Of all of Jane Austen’s novels, I was most eager to read Sense & Sensibility. Something about the title itself appealed to me – the sounds it makes when I say it aloud, the connotation, the feeling I got when thinking about those words together…all somehow contributed the this feeling that this would be the book that I connected with the most.
Alas, just as you cannot judge a book by its ugly cover (I’m looking at you Rebecca), you cannot judge it by its title alone.
Although it’s only the second of Austen’s works that I’ve read, it’s already not my favorite of the two; I enjoyed Pride & Prejudice quite a bit more. Even as I write this, I’m not sure I’m being fair about this pronouncement, but as this is my literary journal, I feel free to record it as I see it as of this moment, just after finishing it.
Comparatively, I saw a movie version of Pride & Prejudice before I read the book, and therefore knew the story and that I already adored it; with Sense & Sensibility, I only knew that Kate Winslet (who I adore) plays Marianne in a movie production of it, but knew nothing whatsoever about the story – so perhaps this had something to do with it.
As I read, I found myself impatient with several parts; wanting to know who would end up where and which of the acquaintances I should be ‘watching’ as the story progressed. I knew of course that Willoughby was too good to be true and that Marianne was acting incredibly unabashedly, surely shamefully for her time, but I assumed that Willoughby’s eventual revelation would have been what turned out to be Edward’s (the previous engagement). I cannot believe that none of the ‘issues’ were resolved with either of the sisters, even in part, until the last two chapters of the book!
For me, the pacing was off a little bit in this one, at least as the first read through was concerned; although there were plenty of ‘action’ scenes, there seemed to be a lot more assumptions in this book, which led to much of the dramatic issues. For example, I was starting to get mad at Elinor for ‘assuming’ that Marianne and Willoughby were engaged when she really had no reason to assume it besides that her sister was completely smitten – I mean, they’re sisters – was Elinor’s concern not enough for her to ask her own sister if she was engaged??
I did like Elinor, but now that I’m thinking about it, although she is the main heroine in this novel she doesn’t really do much, does she? She is somewhat like Jane Bennet in that she is severely reserved, Elinor is very contemplative, and never answers a question before considering everyone’s feeling towards her potential remarks first. Someone needs to tell this girl to relax a little bit! Did she have a moment’s fun in the entire length of the novel?

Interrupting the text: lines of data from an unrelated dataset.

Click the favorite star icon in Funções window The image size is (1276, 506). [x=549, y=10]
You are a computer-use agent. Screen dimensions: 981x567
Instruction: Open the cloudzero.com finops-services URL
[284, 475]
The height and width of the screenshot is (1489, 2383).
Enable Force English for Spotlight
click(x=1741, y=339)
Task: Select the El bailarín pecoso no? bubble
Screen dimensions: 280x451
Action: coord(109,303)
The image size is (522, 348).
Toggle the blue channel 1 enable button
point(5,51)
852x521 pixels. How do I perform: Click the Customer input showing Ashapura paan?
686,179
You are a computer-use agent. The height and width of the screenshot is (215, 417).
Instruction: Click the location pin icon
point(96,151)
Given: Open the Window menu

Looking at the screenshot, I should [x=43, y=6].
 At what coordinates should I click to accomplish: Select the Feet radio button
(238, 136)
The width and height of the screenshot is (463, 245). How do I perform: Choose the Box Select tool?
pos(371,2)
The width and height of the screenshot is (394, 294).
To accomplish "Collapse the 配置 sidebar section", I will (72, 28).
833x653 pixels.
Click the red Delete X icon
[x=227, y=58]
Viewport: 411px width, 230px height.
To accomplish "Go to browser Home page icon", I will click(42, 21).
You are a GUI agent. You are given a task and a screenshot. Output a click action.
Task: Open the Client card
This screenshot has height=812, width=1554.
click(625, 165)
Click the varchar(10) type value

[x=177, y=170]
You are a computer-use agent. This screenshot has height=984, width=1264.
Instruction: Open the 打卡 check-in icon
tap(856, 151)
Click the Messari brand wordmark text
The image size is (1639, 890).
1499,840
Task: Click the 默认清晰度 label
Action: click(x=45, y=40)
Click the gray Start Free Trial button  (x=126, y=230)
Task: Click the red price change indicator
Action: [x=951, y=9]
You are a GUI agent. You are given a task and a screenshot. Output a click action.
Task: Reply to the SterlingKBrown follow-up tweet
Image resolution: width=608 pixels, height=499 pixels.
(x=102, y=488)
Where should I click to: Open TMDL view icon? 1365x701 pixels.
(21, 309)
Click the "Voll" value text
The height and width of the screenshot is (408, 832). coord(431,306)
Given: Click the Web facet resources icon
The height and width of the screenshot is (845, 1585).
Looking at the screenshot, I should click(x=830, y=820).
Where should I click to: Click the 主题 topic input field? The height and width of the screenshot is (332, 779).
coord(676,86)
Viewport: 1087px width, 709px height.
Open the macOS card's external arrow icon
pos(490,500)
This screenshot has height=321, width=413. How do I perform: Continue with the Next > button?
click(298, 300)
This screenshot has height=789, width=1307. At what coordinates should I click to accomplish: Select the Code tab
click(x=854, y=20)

While Pride & Prejudice was chalk full of dialogue, Sense & Sensibility was a much more internal novel, covering the thoughts and feelings of the characters much less openly than her sister novel. I suppose I was less interested in the motivations of the characters because in one case, I knew they were acting childishly and therefore that there was no happy ending for the pair of them, and in the other, that there wasn’t enough of anything to base any feeling whatever on besides what our character felt. Almost every time Edward spoke it was ‘unintelligible’, or ‘didn’t reach their ears’ (paraphrasing here) – all of the ‘action’ in that relationship took place before the start of the novel, and what we know of that the family assumed something was going on as well. Again, it’s not until chapter 49 of 50 that we get any sort of clue as to what was really happening, because lord knows Elinor didn’t.
I think it is time for me to read a few non-Austen novels before reading the one I have planned next:: Persuasion. It’s not that I didn’t enjoy Sense & Sensibility, it was still written with skill by the author, but it was decidedly less happy than Pride & Prejudice, and it’s made me long for a real romance or something unrelated to romance altogether – something with anything else to grab onto besides people in hopeless love.
I hope to watch a movie production of Sense & Sensibility, which I already suspect I’ll enjoy a great deal more than the novel, only because of faster gratification – I’ve spent three whole days in the sorrow that is disappointed love, for only a few brief pages of delight, whereas a movie will move through the sorrow more quickly and presumably have a brighter pay-off in the end.
I will perhaps write on this novel again in the future, and I’ll surely read it again someday, but for now, these are my feelings, and I’ll leave it at that.